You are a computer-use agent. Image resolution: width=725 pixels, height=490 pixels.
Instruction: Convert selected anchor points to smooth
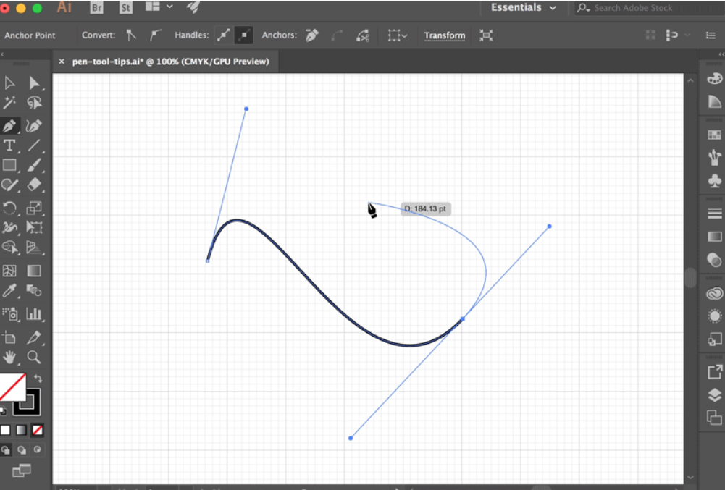(156, 35)
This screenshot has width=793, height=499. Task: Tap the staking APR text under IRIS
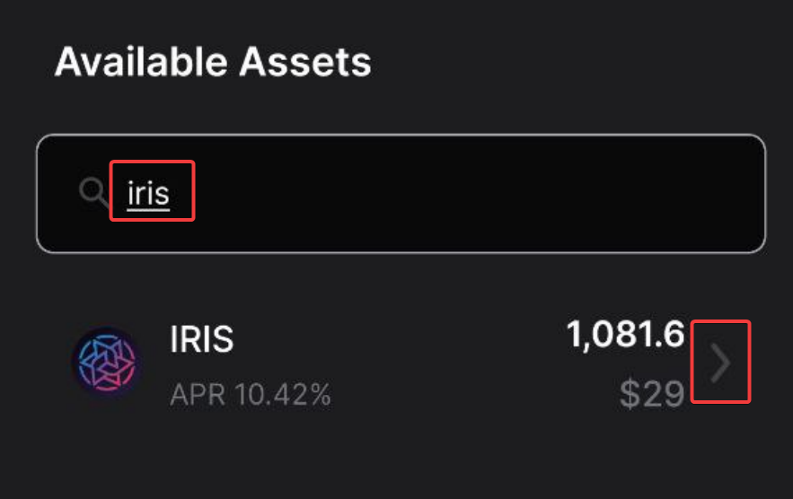point(251,394)
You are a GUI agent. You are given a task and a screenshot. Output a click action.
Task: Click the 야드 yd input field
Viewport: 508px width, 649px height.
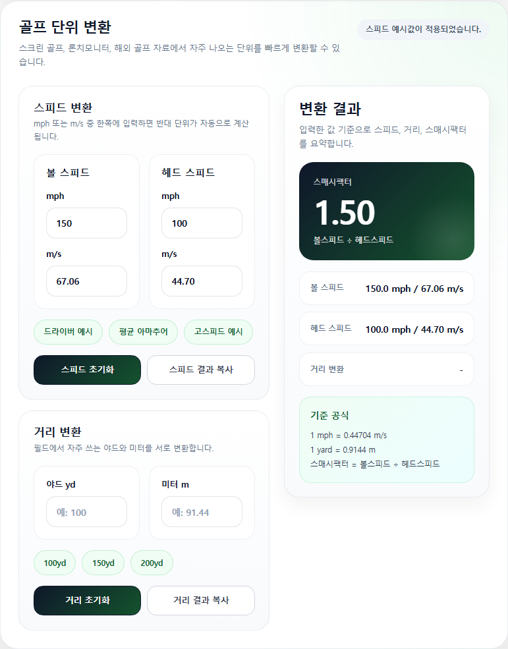click(86, 511)
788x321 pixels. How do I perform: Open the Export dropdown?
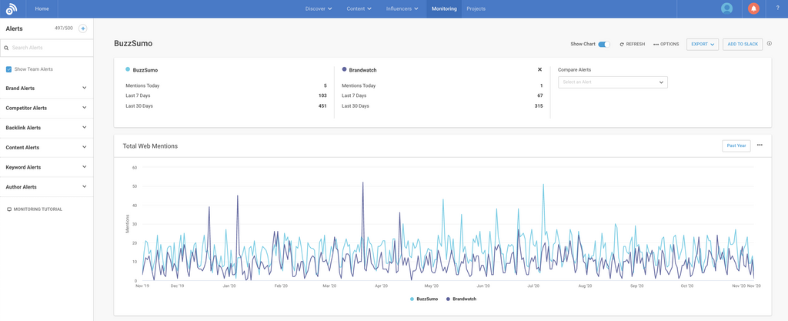[x=703, y=45]
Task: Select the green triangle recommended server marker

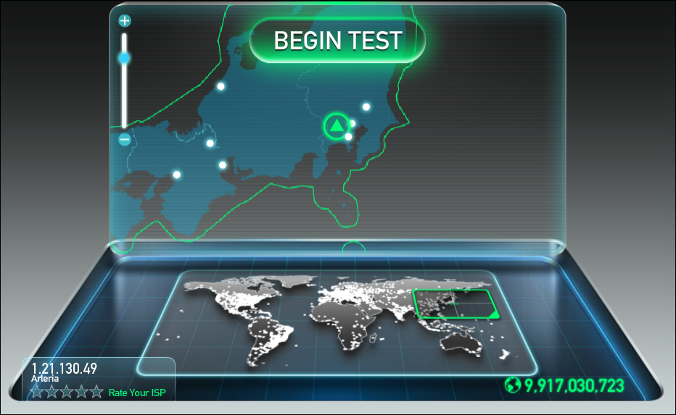Action: (337, 126)
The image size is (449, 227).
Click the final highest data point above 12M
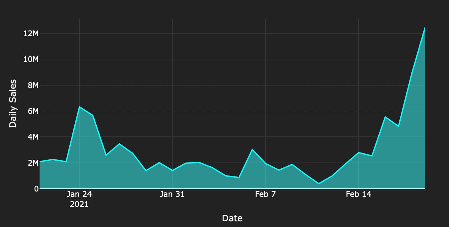pos(425,27)

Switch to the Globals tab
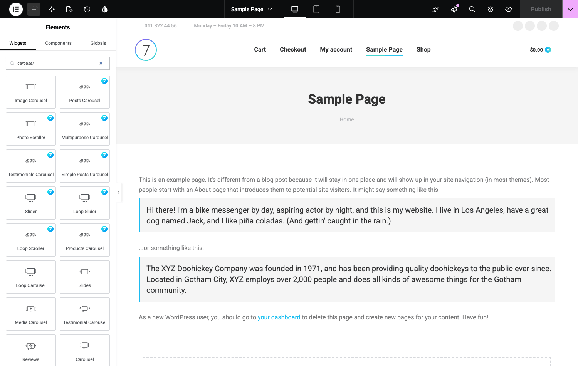click(x=98, y=43)
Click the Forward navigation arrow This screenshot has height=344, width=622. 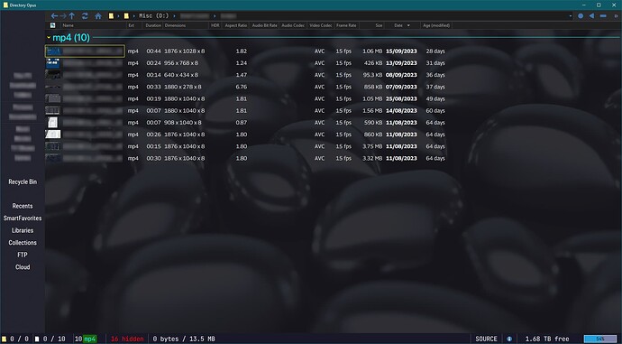tap(63, 16)
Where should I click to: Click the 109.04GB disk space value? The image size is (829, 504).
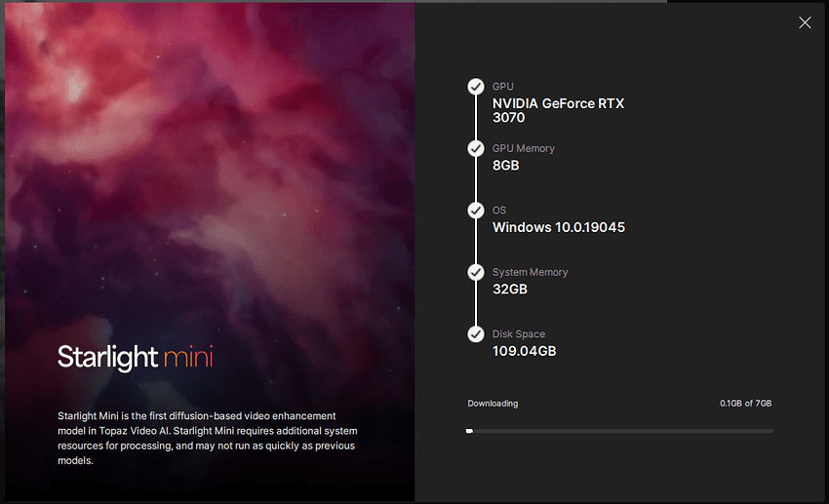click(524, 351)
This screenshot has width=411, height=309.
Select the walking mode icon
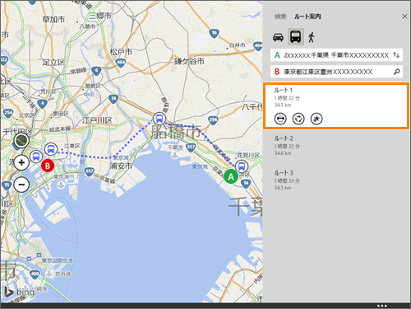312,37
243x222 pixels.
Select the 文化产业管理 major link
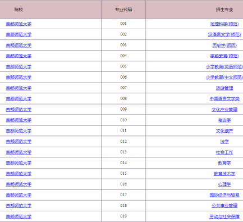click(224, 110)
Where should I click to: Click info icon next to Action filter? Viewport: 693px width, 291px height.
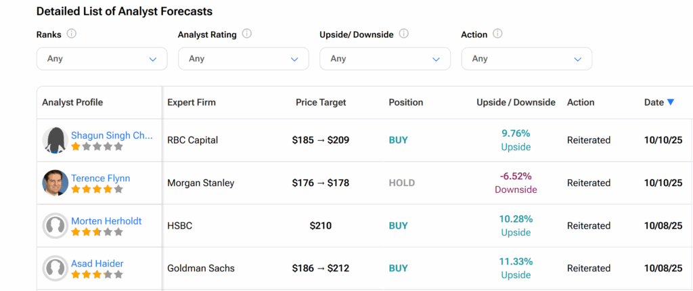click(497, 34)
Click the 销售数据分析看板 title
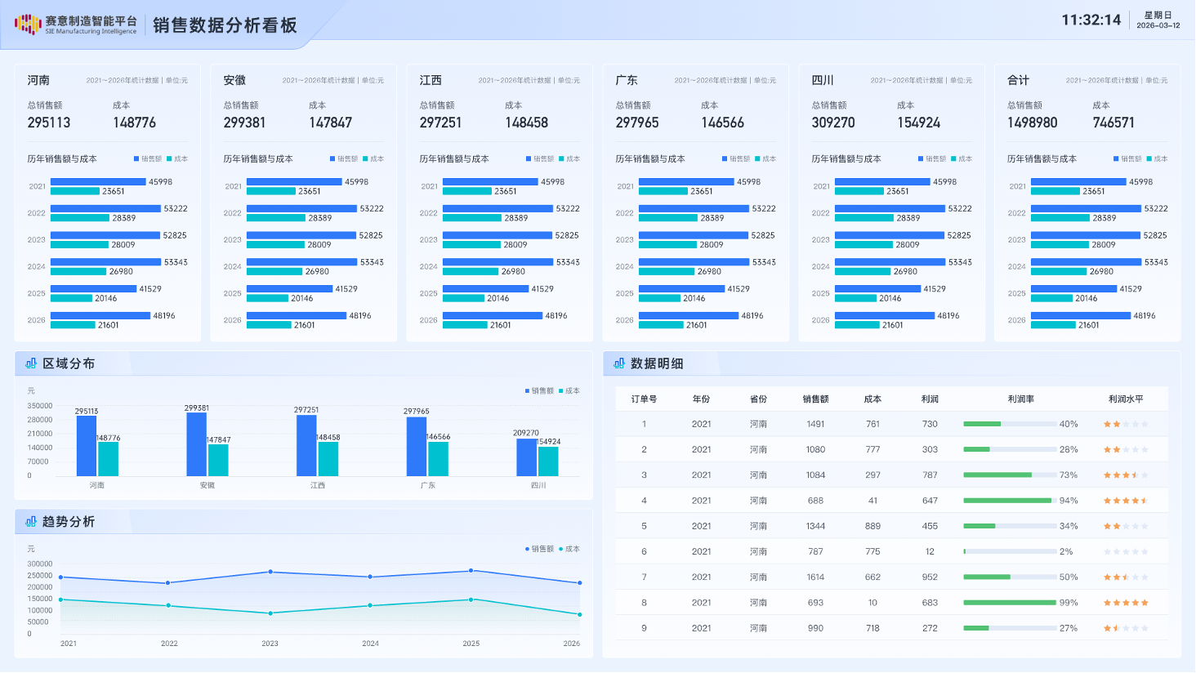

### [Problem details]
From the data above, copy each line that has the string "agent".

### [Answer section]
You are a computer-use agent. Image resolution: width=725 pixels, height=490 pixels.
You are a GUI agent. You are given a task and a screenshot. Output a click action.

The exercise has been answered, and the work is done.